ISBN: 978-83-65958-29-7

IMAGE: B2906.jpg
BUYNOW: tinyurl.com/y2734kba
LINKS:  
DESCRIPTION: The publisher has developed from a background of publishing fine 
books for model engineers and model makers, and books with a specific Polish 
background. This new title is one of their very fine Green Series histories with a 
high image content, detailed text and some specially commissioned full colour 
sketches, of special interest to modellers and armour enthusiasts –   Very Highly 
Recommended

It is interesting to compare this book with a new book on the Chieftain from the Pen 
and Sword Tank Craft Series. Model and armour enthusiasts will undoubtedly wish 
to purchase both books because they compliment each other. It is interesting because 
MMPBooks come from a modelling background and Pen and Sword comes from a 
solid military history background. In their coverage of this subject they have almost 
crossed over.

Britain has had a somewhat chequered history in the design and development of 
armour. Britain pioneered the use of infantry tanks during WWI. Their code name 
for their first armoured vehicles became the internationally popular name for all 
armoured fighting vehicles. The British perspective was ironically based in Royal 
Navy perspectives and the tank was seen as a way of neutralizing the trenches of a 
stagnated war of attrition, with a capability to take on any enemy copies in much the 
same way as warship engagement. As a result, the classic early British tank with its 
lozenge shape, tracks running around on each side, armour plate, semaphore 
signalling and sponson mounted armament had more connection with naval practice 
than Army preferences. However, the British rapidly learned to deploy tanks in 
large formations. The French took a different approach with their smaller, faster, 
machine gun armed Renault tanks.

After WWI, many countries began looking at the tank as an important part of any 
modern army and some very diverse ideas were followed, including tanks with 
several turrets, various forms of track and suspension and many attempts to develop 
new tactics. Ironically British and French soldiers proposed the use of armour in a 
fast moving mechanized all-arms formation, but failed to convince their masters of 
their ideas which were picked up by the Germans and used to revolutionize land 
warfare.

The British continued their preoccupation with infantry tanks, but also developed 
faster 'cruiser' tanks and light tanks/tankettes. By the start of WWII, the British Army 
was equipped with cruiser tanks in very small numbers, excellent infantry tanks, the 
Matilda, and very useful light armoured vehicles in the form of the Universal Carrier 
or Brengun Carrier, in slightly better numbers. Overall, the BEF went to France with 
inadequate numbers of armoured vehicles and the only occasion when they assembled 
enough tanks at Arras they seriously worried the Germans and caused them severe 
damage and delay, buying time for the Dunkirk Evacuation. The Matilda tanks proved 
more than a match for the German tanks and, on this occasion, were used with tactics 
similar to the German tactics.

As WWII progressed, the British continued to produce their own tank designs and 
excelled in special tanks, or 'funnies', that were designed to undertake engineering 
tasks and to swim ashore. However, the bombing of British factories, and the need 
to bring materials in by sea, meant that it was preferable to buy large numbers of US 
tank designs that were technically less effective than the German armour of the 
period, but won on numbers. The British also enhanced US tanks by equipping them 
with swimming capabilities and fitting more powerful guns that could take on the 
best German tanks. The British also developed tanks that could carry bridging 
equipment, destroy minefields and take on concrete bunkers, recover damaged tanks 
for repair and return to battle and a growing range of other tasks. This was done 
with British designs and by modifying US tanks. In general, Britain kept up with the 
pace of technology even though they could not produce the numbers of tanks required.

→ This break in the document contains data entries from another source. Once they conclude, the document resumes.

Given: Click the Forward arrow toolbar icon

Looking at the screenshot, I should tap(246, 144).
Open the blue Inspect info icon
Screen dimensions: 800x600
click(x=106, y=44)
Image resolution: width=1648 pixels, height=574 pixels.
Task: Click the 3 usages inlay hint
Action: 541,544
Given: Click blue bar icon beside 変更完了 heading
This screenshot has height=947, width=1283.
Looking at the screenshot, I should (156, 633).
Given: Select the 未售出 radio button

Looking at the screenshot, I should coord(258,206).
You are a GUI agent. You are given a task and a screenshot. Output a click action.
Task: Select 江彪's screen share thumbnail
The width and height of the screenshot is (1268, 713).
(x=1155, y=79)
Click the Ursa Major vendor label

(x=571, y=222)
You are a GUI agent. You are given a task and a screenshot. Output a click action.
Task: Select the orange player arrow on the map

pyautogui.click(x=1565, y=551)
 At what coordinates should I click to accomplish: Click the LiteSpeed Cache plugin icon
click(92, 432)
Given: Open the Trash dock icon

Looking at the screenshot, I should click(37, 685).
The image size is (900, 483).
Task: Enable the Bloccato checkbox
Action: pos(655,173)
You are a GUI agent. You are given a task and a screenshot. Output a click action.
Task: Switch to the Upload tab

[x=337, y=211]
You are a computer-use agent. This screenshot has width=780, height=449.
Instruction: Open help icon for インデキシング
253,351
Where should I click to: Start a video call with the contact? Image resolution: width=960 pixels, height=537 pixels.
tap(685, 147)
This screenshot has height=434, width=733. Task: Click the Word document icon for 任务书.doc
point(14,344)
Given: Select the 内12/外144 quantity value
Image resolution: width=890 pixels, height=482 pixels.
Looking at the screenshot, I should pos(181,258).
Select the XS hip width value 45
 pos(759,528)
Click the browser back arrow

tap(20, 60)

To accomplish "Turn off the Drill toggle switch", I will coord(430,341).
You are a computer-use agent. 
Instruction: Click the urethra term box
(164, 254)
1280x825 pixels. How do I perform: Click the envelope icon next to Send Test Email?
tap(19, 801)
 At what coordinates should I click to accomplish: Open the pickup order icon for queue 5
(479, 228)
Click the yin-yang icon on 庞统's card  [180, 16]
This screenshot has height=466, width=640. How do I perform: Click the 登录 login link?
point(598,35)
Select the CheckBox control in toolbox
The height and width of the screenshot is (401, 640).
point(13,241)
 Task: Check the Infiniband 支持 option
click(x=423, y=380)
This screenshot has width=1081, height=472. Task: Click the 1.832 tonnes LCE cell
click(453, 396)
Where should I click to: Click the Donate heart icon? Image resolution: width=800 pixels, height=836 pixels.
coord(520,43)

Too late for action in WWII, the Centurion proved to be a very advanced and 
effective design that played an important part in the various hot actions of the Cold 
War. The Centurion was soon up-gunned from 75mm to 105mm and this new 
armament, together with its fire control equipment, proved highly successful, was 
the backbone of British armoured formations and served on both sides in the various 
Arab-Israeli and Arab-Iranian conflicts. Its main weakness was in combating the 
heaviest Soviet tanks, for which a 120mm gun was required. Initially, the British 
Army received a relatively small number of Conqueror tanks that were scattered 
amongst Centurion formations, with a 120mm gun to take out heavier Soviet armour 
but, unlike the Centurion, the Conqueror was ponderous and lacked the mobility 
really required. The Chieftain was developed to take the place of both types, with 
an advanced 120mm gun and fire control and a number of other pieces of advanced 
technology.

The author has provided a detailed history of the development work that resulted in 
the Chieftain. It was a design masterpiece although not without flaws, in part 
because it combined a number of advanced components increasing the potential for 
teething problems and delays. The text is supported by a large number of fine full 
colour images that also show some of the related equipment, for example a Stalwart 
amphibious truck simultaneously refuelling two Chieftain MBTs, and the various 
special role adaptations of the Chieftain, such as the AVRE. There are also some 
excellent line drawing and an Appendix for modellers of camouflage patterns with 
some specially commissioned coloured sketches.